# Cool Breeze Century 8/19



## roadfix (Jun 20, 2006)

Anyone doing this ride this weekend?


Fixer


----------



## voltman (Aug 1, 2006)

Me! Me! Most likely, anyway.


----------



## -CM- (Jan 6, 2006)

I'll be there, just like every year. I'm doing a modified version of the double metric. I'll be chopping off the whole loop through Ojai. This cuts the ride down to 102 miles, but still includes all the good parts, like the jaunt around Lake Casitas and the bits up into the hills of Santa Barbara.


----------



## Brandy (Aug 14, 2006)

*I'll be there!*

Just passing along this email from Cool Breeze to those who are not yet registered or are using someone else's registration 



> THE 12TH ANNUAL COOL BREEZE CENTURY AUGUST 19,
> 2006
> 
> RIDE START & FINISH
> ...


----------



## roadfix (Jun 20, 2006)

Cool! I just got that same email moments ago. Looks like I'll head up there Friday evening.

Fixer


----------



## caligurl (Jun 6, 2005)

> Double Metric riders will be given check-in
> priority between 6:00 a.m. and 6:30 a.m. on Saturday,
> by being bumped to the head of the lines.

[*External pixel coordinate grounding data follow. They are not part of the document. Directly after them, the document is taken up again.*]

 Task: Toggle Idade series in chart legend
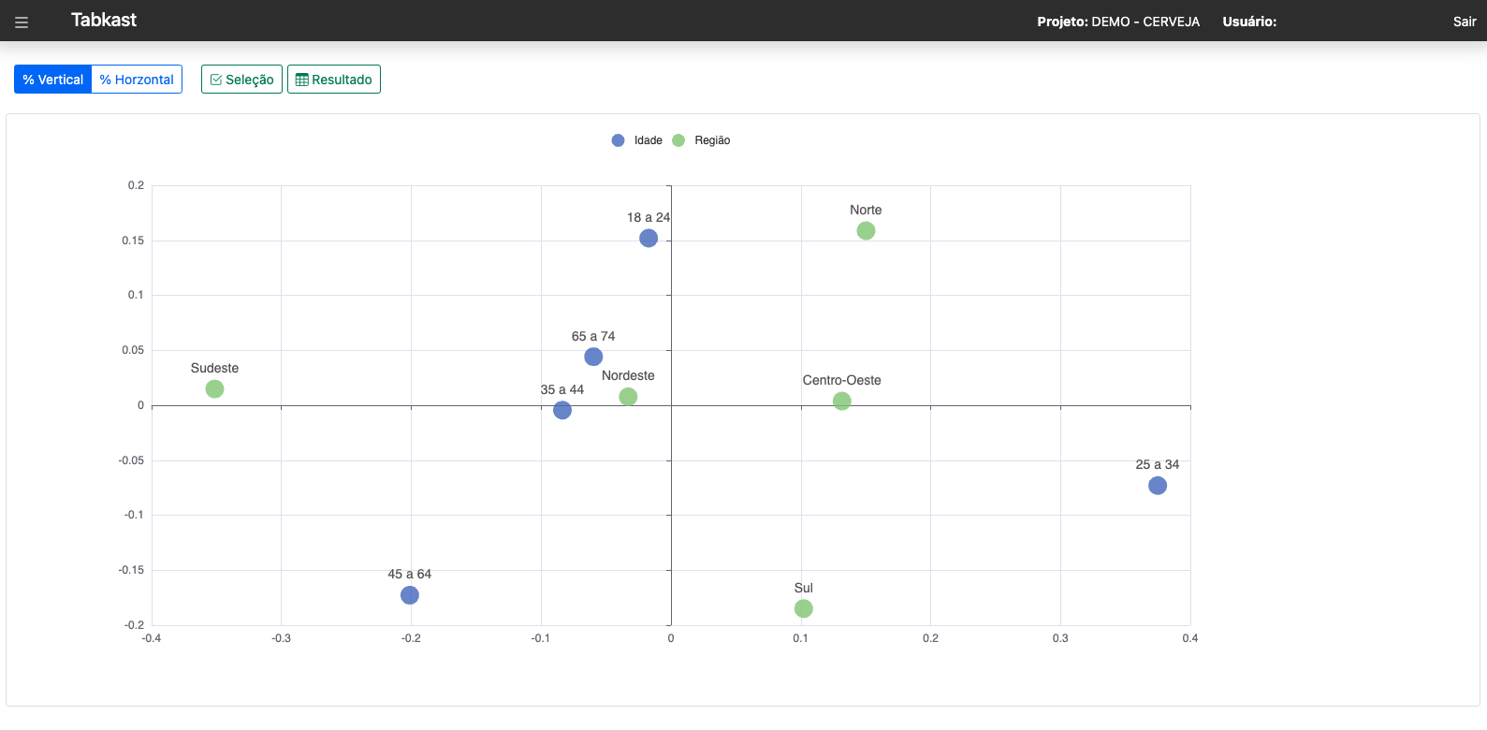pos(637,140)
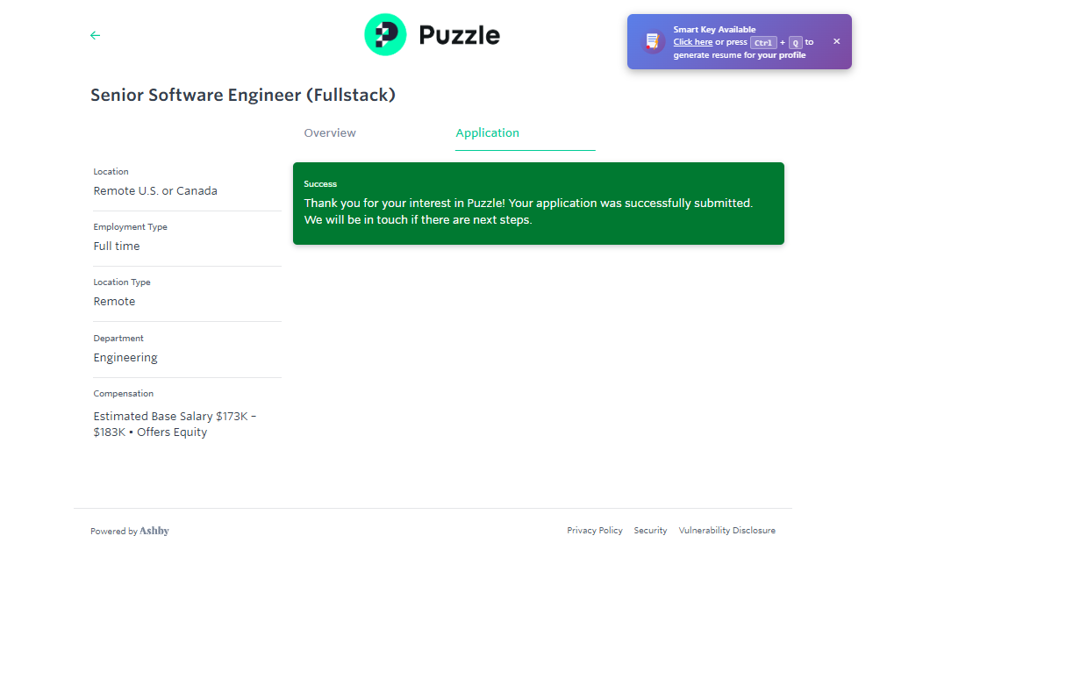The image size is (1066, 693).
Task: Click the Estimated Base Salary compensation text
Action: 175,425

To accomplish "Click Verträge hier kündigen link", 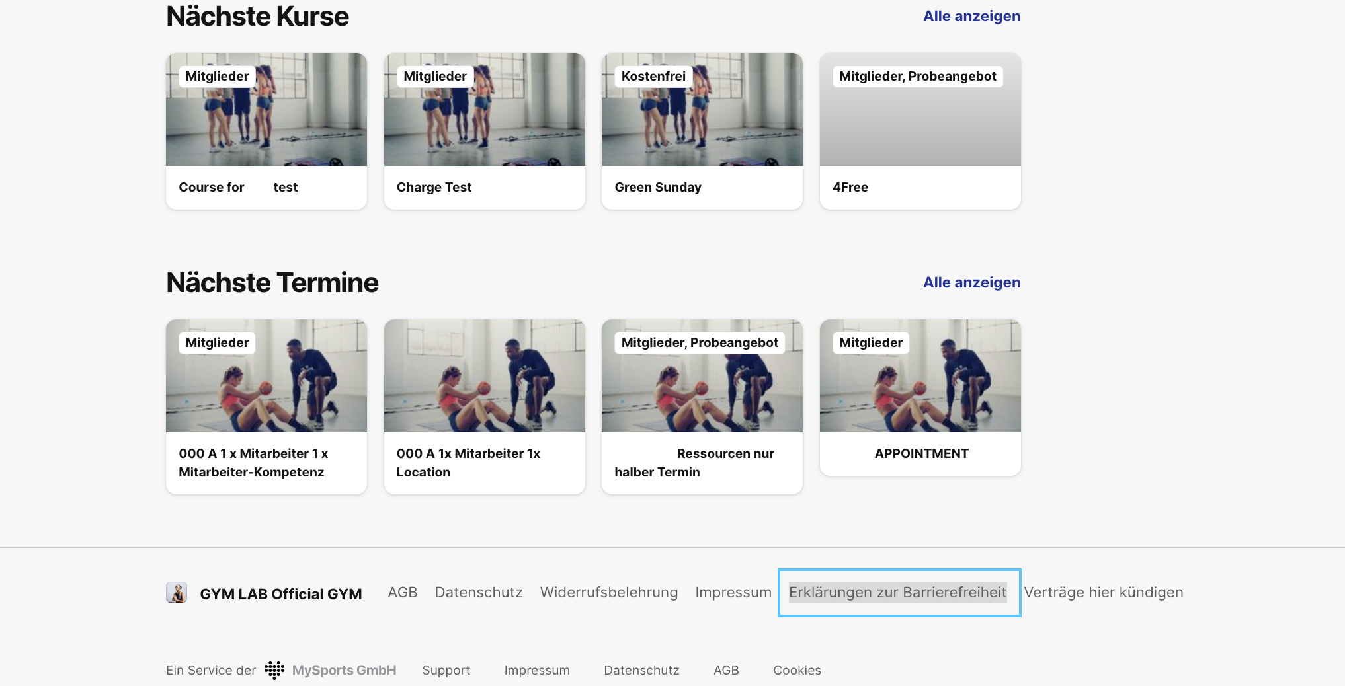I will [1104, 592].
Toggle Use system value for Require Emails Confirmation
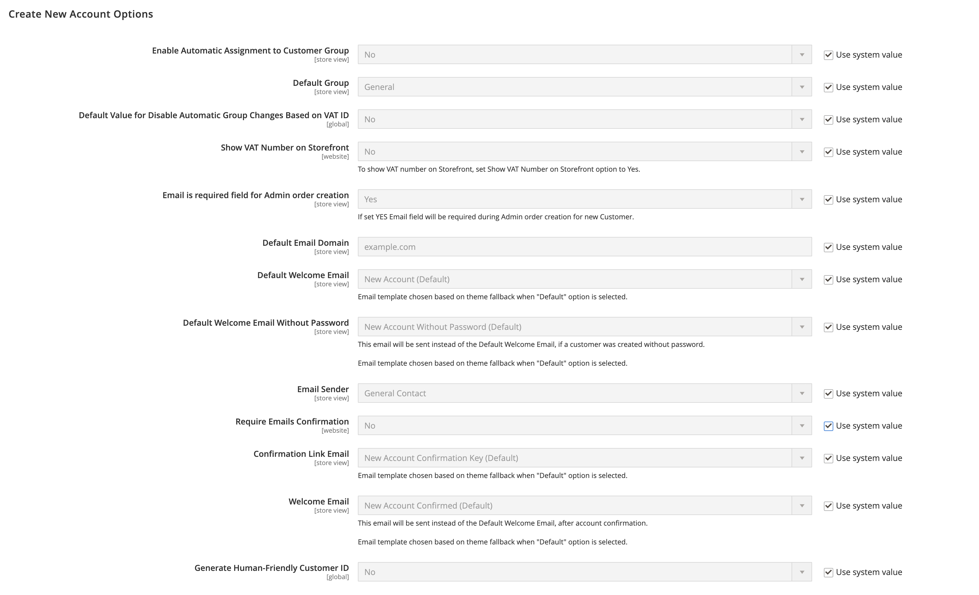The width and height of the screenshot is (979, 595). click(828, 426)
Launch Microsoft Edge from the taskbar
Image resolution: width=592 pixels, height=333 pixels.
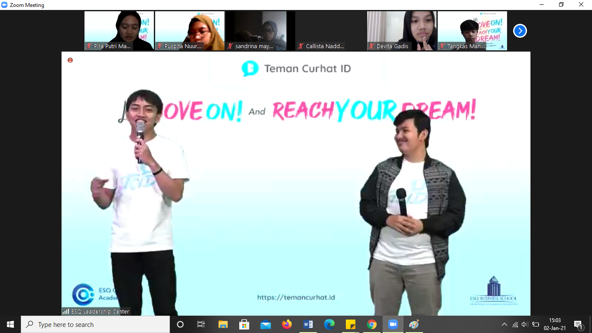tap(329, 324)
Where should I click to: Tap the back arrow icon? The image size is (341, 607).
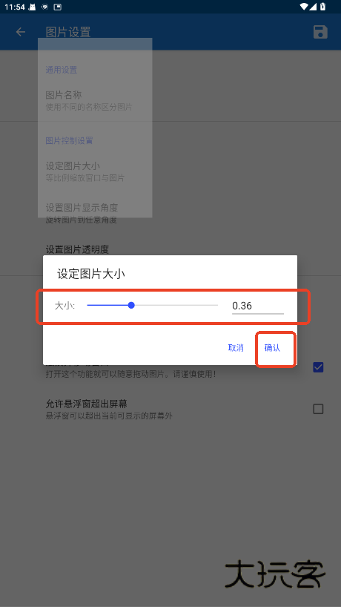[x=21, y=32]
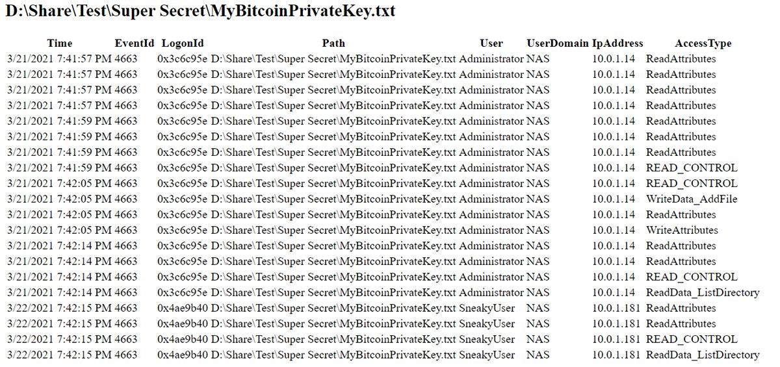The width and height of the screenshot is (780, 367).
Task: Select the first row's Administrator user cell
Action: pos(491,58)
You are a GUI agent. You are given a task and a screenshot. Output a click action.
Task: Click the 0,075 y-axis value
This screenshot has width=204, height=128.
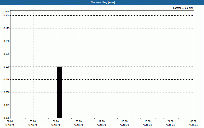(6, 79)
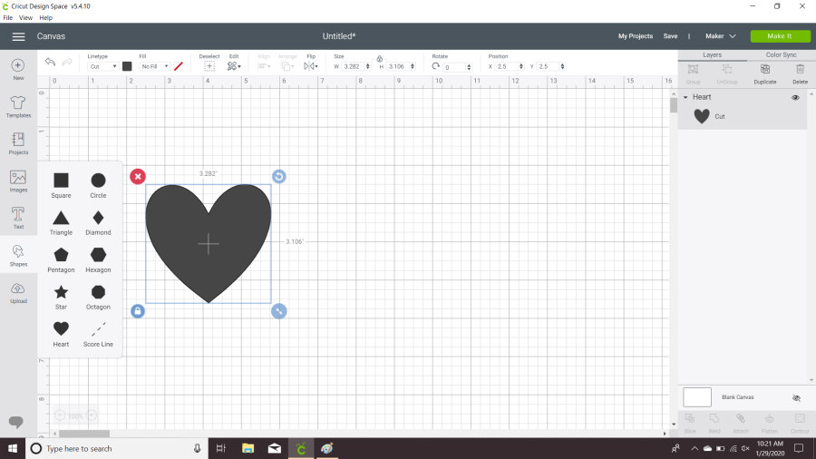Open the Text tool in sidebar

click(x=18, y=217)
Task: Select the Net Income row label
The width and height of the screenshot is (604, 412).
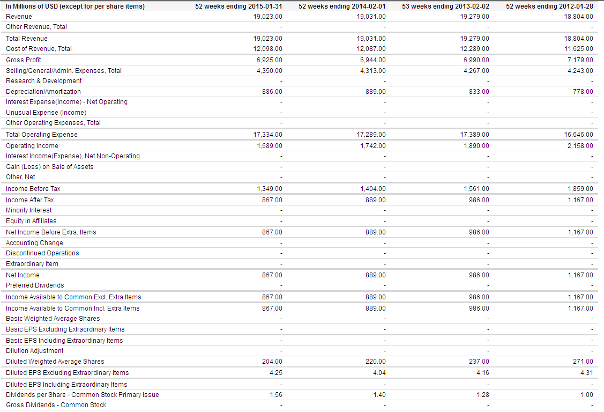Action: point(23,275)
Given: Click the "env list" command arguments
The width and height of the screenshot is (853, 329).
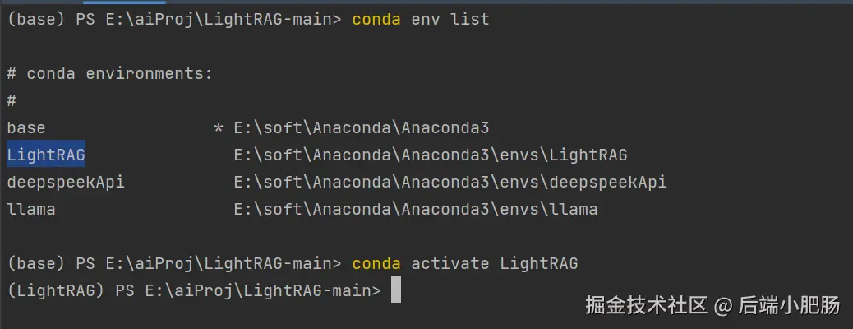Looking at the screenshot, I should click(x=450, y=19).
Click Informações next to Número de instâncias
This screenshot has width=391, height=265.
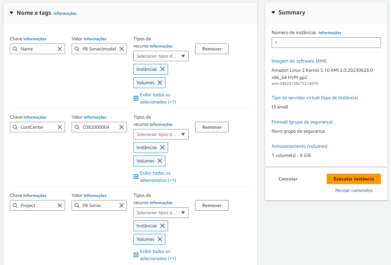330,32
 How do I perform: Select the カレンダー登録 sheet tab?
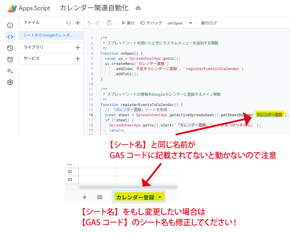pyautogui.click(x=135, y=197)
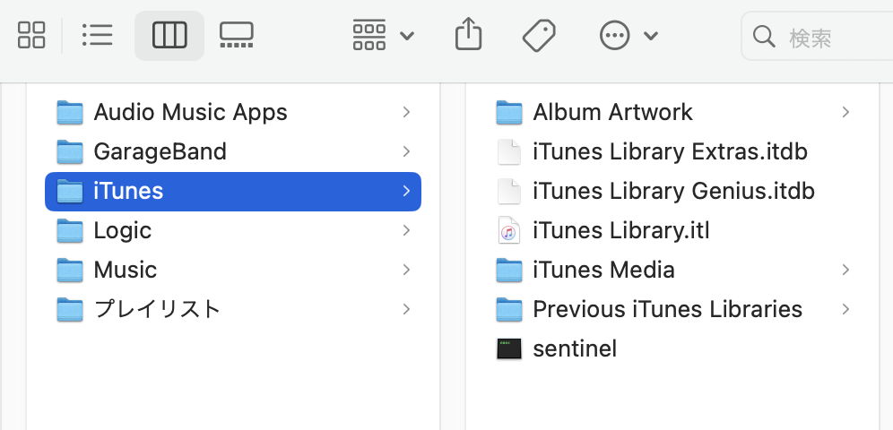The height and width of the screenshot is (430, 893).
Task: Open the more actions ellipsis menu
Action: click(628, 35)
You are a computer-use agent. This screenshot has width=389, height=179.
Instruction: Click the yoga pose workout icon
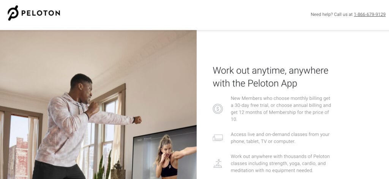[x=218, y=163]
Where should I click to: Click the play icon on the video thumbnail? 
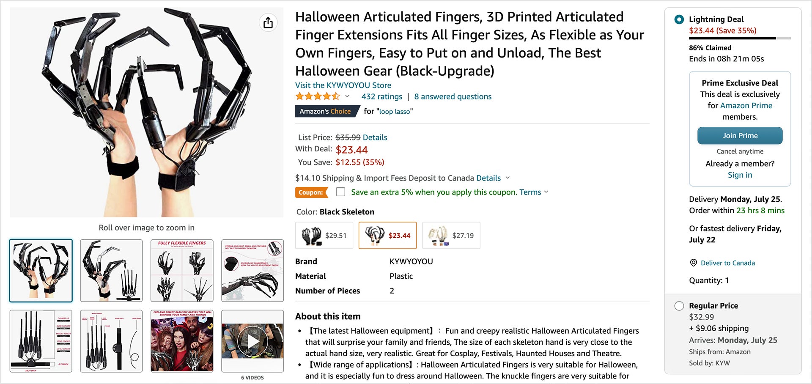pos(252,341)
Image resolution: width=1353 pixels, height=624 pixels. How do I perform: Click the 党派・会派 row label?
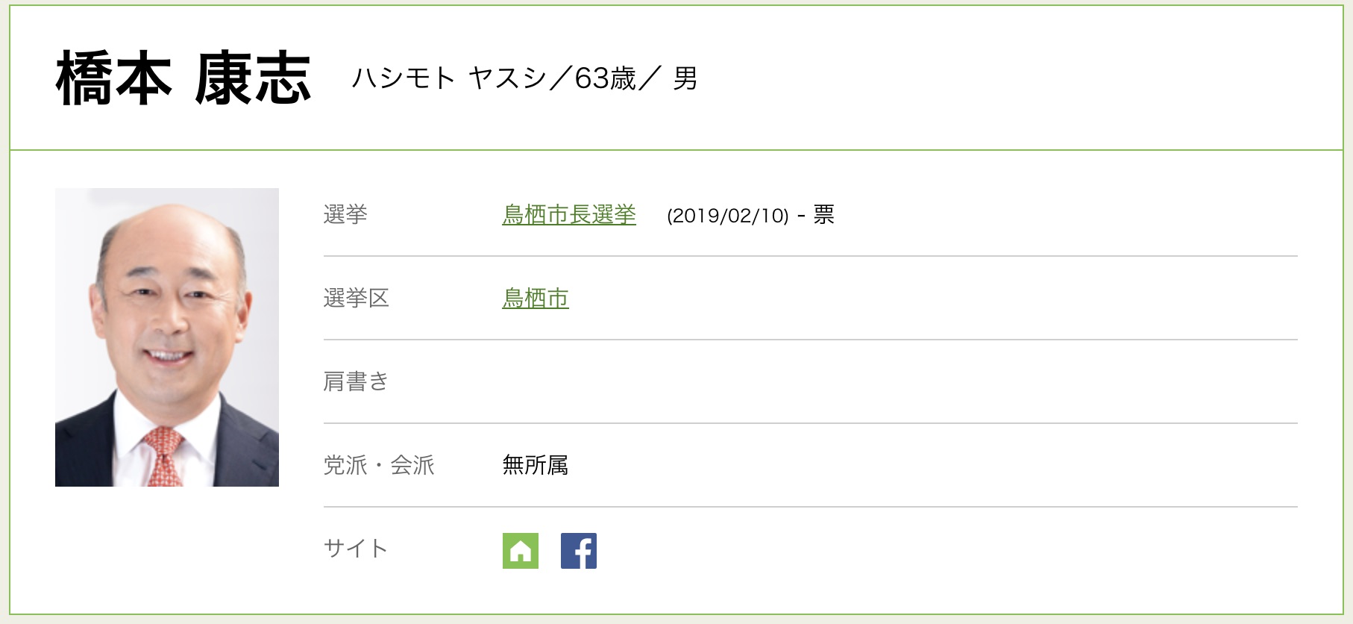378,466
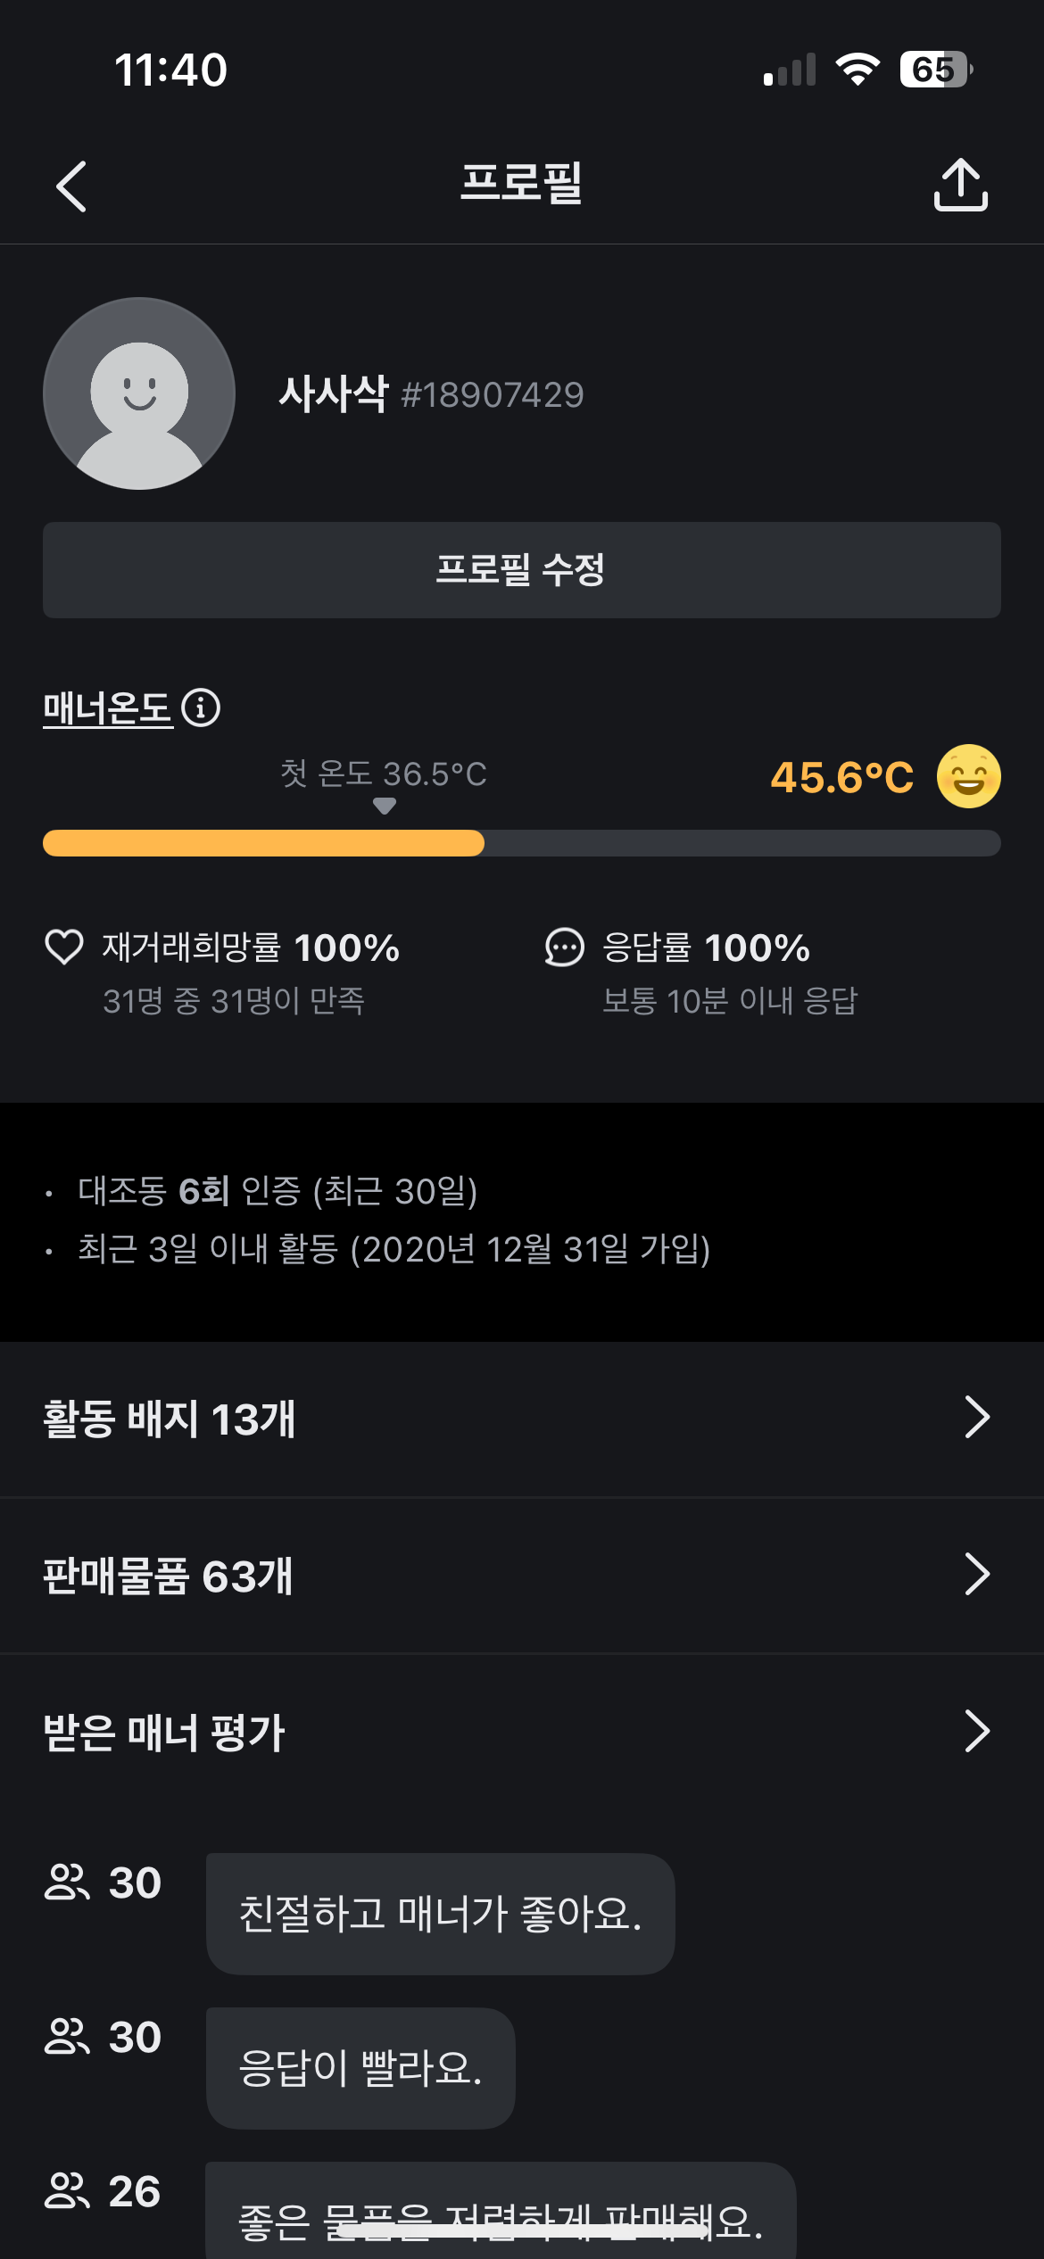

i'm glad to hear this! at 3 harbors.... i stood in line for about 30 minutes (of course there were only 10 people ahead of me... the ONE lady doing registration just like to talk! and most, if not all, of the people ahead of me were doing the metric... not the century!


----------



## cleavel (Apr 28, 2006)

Hi,

I'll be arriving at the start around 6:15a and starting the century at 7:15a-7:30a. Hopefully they won't be out of popsicles at the last rest stop this year. :cryin: 

I will have a hand-drawn red star on my ride (not race) number and I will be in my club kit (pink and blue -- think team Lampre  ). Hope to see some of you during the day or at the after-ride meal.

Thanks.

*Cleave*


----------



## bernmart (Sep 7, 2005)

I'll be there. I'm planning to start at about 7 AM, red star on my number. I'll be riding a black Specialized Roubaix Pro, and wearing a blue/white Classique jersey. If you're starting later don't worry; you're sure to pass me! Let's all try to connect,

Bernie


----------



## jksu (Mar 8, 2004)

*yup!*

my fiance and i will be riding it for the 3rd year in a row.... 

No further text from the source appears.